Where are the conspiracy theorists when we need them? They could at least open our minds to some disturbing possibilities. Like, for instance, I sometimes wonder if Prozac wasn't designed to turn folks into neo-liberals. I know my own politics veered right after a few years of Prozac use. This was the same time that my musical skills decreased, at least when it came to playing in natural sync with my fellow musicians. There suddenly seemed to arise a new brief but destructive mental step of conscious reflection between the impulse and the act, rendering me nervous and uncertain in circumstances in which the thought of nervousness had never occurred before.
Of course, unlike the Drug Warrior, I know that one swallow does not make a summer, so perhaps the mental changes described above can be explained without reference to Prozac. My only point here is that no one seems to be considering the possibility that antidepressants 1 are changing personalities in ways that are not necessarily consistent with the interests of the antidepressant user. Of course the silence is to be expected, since the moneyed interests support a media narrative that turns SSRIs into whole milk. And as with whole milk, all reported downsides are blamed on the user, not on the substance. Can't handle milk? Why, you freak! You must be lactose-intolerant! Can't handle a given SSRI? No problem, we just have to keep weaning you off and on different KINDS of SSRIs until we find the one that's "right" for you.
Speaking of which, it's the new feminine small talk: what meds are you on? How many? How long have you been taking it? Do you think you'll switch to another SSRI any time soon?
And this in a country that is trying desperately to get Americans to say no to drugs? 1 in 4 American women are on multiple drugs every day of their life and the Drug Warrior pretends to not notice as they advocate 20-year jail terms for folks who reach down and use the plants and fungi that grow at their very feet.
We might as well fight for justice for Christopher Reeves: he was killed because someone was peddling that junk that we call horses. The question is: who sold Christopher that horse?! Who encouraged him to ride it?!
There will always be people who don't use drugs wisely, just as there are car drivers who don't drive wisely, and rock climbers who fall to their death. America needs to grow up and accept this, while ending prohibition and teaching safe use.
The drug war normalizes the disdainful and self-righteous attitude that Columbus and Pizarro had about drug use in the New World.
MDMA legalization has suffered a setback by the FDA. These are the people who think Electro Shock Therapy is not used often enough! What sick priorities.
It's "convenient" for scientists that their "REAL" cures happen to be the ones that racist politicians will allow. Scientists thus normalize prohibition by pretending that outlawed substances have no therapeutic value. It's materialism collaborating with the drug war.
Psychedelic retreats tell us how scientific they are. But science is the problem. Science today insists that we ignore all obvious benefits of drugs. It's even illegal to suggest that psilocybin has health benefits: that's "unproven" according to the Dr. Spocks of science.

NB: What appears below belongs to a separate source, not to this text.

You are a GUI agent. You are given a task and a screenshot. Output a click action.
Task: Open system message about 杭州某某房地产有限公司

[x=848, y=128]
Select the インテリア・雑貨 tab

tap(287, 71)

When folks banned opium, they did not just ban a drug: they banned the philosophical and artistic insights that the drug has been known to inspire in writers like Poe, Lovecraft and De Quincey.
America created a whole negative morality around "drugs" starting in 1914. "Users" became fiends and were as helpless as a Christian sinner -- in need of grace from a higher power. Before prohibition, these "fiends" were habitues, no worse than Ben Franklin or Thomas Jefferson.
"Drugs" is imperialist terminology. In the smug self-righteousness of those who use it, I hear Columbus's disdain for the shroom use of the Taino people and the Spanish disdain for the coca use of the Peruvian Indians.
The addiction gene should be called the prohibition gene: it renders one vulnerable to prohibition lies and limitations: like the lack of safe supply, the lack of choices, and the lack of information. We should pathologize the prohibitionists, not their victims.